Motion version: 3.2.3
ffmpeg version: N/A
Shared libraries: ffmpeg, mysql, postgresql
Server OS: N/A

-- KennethLavrsen - 05 Oct 2005

Follow up

This is the code - what the heck is it supposed to do?

/*
 * Comments added by Bill
 * Note: Since there were absolutely no comments initially, the added comments
 *       really only show what I think is actually being done (which may not
 *       be what the author(s) really intended)
 *
 * Parameters:
 *    cnt           pointer to motion context structure
 *    diffs         number of pixels in new image which have changed
 *    newimg        pointer to the latest image received
 */
int alg_switchfilter (struct context *cnt, int diffs, unsigned char *newimg)
{
        int linediff = diffs / cnt->imgs.height;       /* average # diffs per line */
        unsigned char *out = cnt->imgs.out;            /* points to a buffer containing non-
                                                          zero values wherever motion has occurred. */
        int y, x, line;
        /*
         * 'lines' will be total number of lines in image with significant change ( > 2*average )
         * 'vertlines' will be total number with > 5% non-black (i.e. 'moving') pixels
         */
        int lines=0, vertlines=0;

        /* Check each line in the motion image and count how many have moving (non-black) data */
        for (y=0; y < cnt->imgs.height; y++) {
                line=0;                                    /* assume the line is all black */
                for (x=0; x < cnt->imgs.width; x++) {
                        if (*(out++)) {                    /* if there is any moving pixel in this */
                                line++;                    /* line increment our working variable */
                        }
                }
                if (line > cnt->imgs.width/18) {           /* if # moving pixels > ~5% */
                        vertlines++;                       /* increment # lines to consider */
                }
                if (line > linediff*2) {                   /* if the number of moving pixels in */
                                                           /* this line of the motion image is more than */
                                                           /* double the average 'per-line' difference in */
                        lines++;                           /* the new image, increment our cumulative count */
                }
        }

        /*
         * We have all the data, now we make a decision based upon that data.
         */
        if (vertlines > cnt->imgs.height/10 && /* If more than 10% of the lines have some
                                               /* moving pixels */
            lines < vertlines/3 &&             /* and less than 1/3 of those lines have */
                                               /*     well-above-average interesting pixels */
            (vertlines > cnt->imgs.height/4 || /* and either more than 25% of the lines each
                                               /*     contain > 5% moving pixels */
             lines - vertlines > lines/2)) {   /*   or
                                                  (this one I'm really not clear on - mathematically
                                                   I think the expression can be simplified to become
                                                      vertlines < lines/2, which I guess would be
                                                      "if the total number of lines with > 5% moving pixels
                                                       is less than half of the number of lines with
                                                       well-above-average interesting pixels") */
                /* overlay the counts as text onto the new image if requested */
                if (cnt->conf.text_changes) {
                        char tmp[80];
                        sprintf(tmp, "%d %d", lines, vertlines);
                        draw_text(newimg, cnt->imgs.width-10, 20, cnt->imgs.width, tmp, cnt->conf.text_double);
                }
                return diffs;    /* return with number of diffs */
        }
        return 0;                /* if not enough lines meet our criteria, return 0 (i.e. no diffs detected ) */
}

I added it to have a place to disect it. Feel free to contribute.

Kenneth


I enhanced the comments. The symptom "disables completely" would imply that this routine always returns with a zero, i.e. the decision enclosed by the horrible 'if' is always "No".

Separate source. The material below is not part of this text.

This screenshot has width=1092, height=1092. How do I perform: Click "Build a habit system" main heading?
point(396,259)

-- BillBrack - 06 Oct 2005
I have been looking at the code before switchfilter to see if something dangerous is happening.

The following things happen that affects the switchfilter function. switchfilter is only run when Motion has been detected.

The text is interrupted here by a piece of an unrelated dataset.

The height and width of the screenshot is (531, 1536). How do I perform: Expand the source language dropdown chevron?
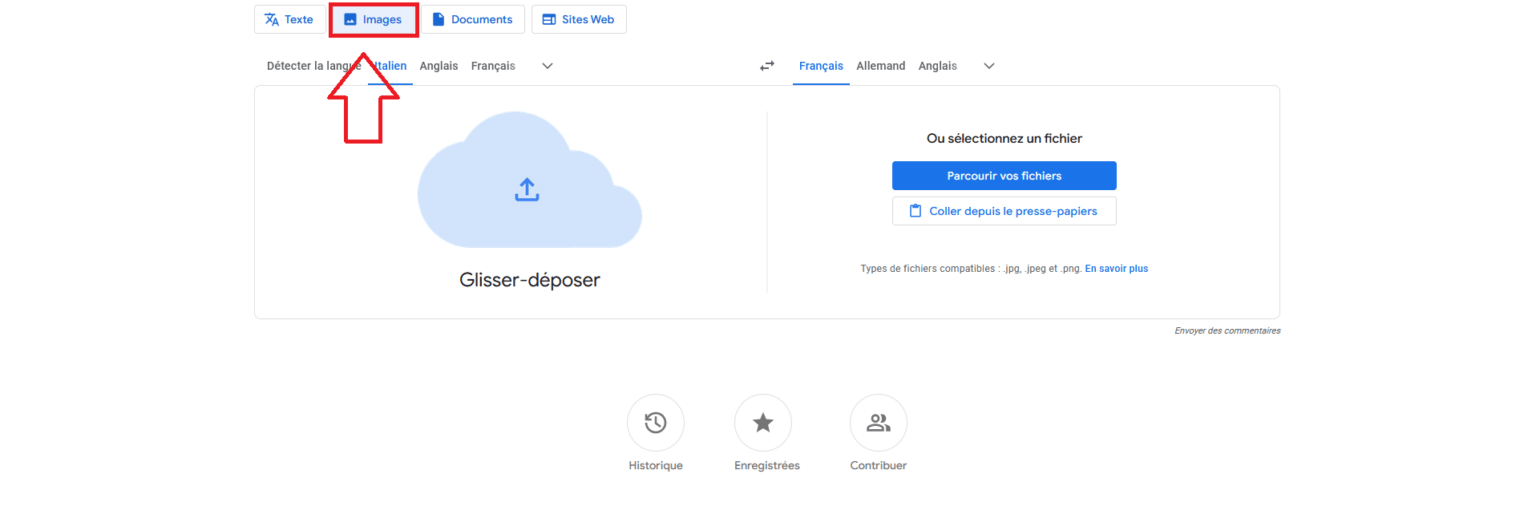pyautogui.click(x=547, y=66)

  • alg_diff calls alg_diff_standard which creates the initial imgs.out.
    • The imgs.out is in YUV420P format. The UV part is set so anything added in Y becomes gray.
    • Each pixel in imgs.out is black (0) where no image is detected and the corresponding pixel in imgs.image_virgin (called new inside alg_diff_standard - I will change that for readability). So we now have a picture where anything that moved is shown in b/w on a black background. It also means that any pixel where something moved is non-zero and rest are 0.
  • We now run the alg_despeckle function
    • Runs mix of erode9, erode5, dilate9, dilate5 which removes and adds pixels round the detected motion pixels in imgs.out. When something is added it is the adjacent pixel value which is copied.
    • Runs labelling which does not affect imgs.out yet (the largest label overlay shown in blue is added to img.out after any detection features - this was not the case until recently though).
  • Runs lightswitch which does not alter imgs.out
  • Runs switchfilter.

So it must be the switchfilter that causes the trouble. But it can be because the algoritm is not really made to be run AFTER despeckle including labelling.

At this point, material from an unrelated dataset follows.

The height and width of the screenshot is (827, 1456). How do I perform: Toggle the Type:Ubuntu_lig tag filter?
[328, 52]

-- KennethLavrsen - 06 Oct 2005

I think you are correct, in that the actual trouble comes only when the despeckle feature (which changes imgs.out) is performed before the switchfilter function. Could we possibly re-arrange the motion-loop logic to do the switchfilter first? Note that switchfilter doesn't actually change any data, it only analyses the motion differences and returns either precisely the number of differences which were present on entry, or else 0 (i.e. no differences to look at).

-- BillBrack - 06 Oct 2005

I think that both lightswitch and switchfilter suffers under the despeckle feature. Both features were designed to look at a raw motion image with no filtering to remove noise pixels. This probably also means that areas with scattered pixels of Motion gets cleaned out. And this kind of pixels is what the lightswitch and switchfilter features were designed to detect as false Motion.

So I moved BOTH algos up before the alg_despeckle call. This change will be in the 06 Oct 2005 daily snap.

-- KennethLavrsen - 06 Oct 2005

Fix record

The above fix should work. At least in my setup it no longer prevents general Motion detection.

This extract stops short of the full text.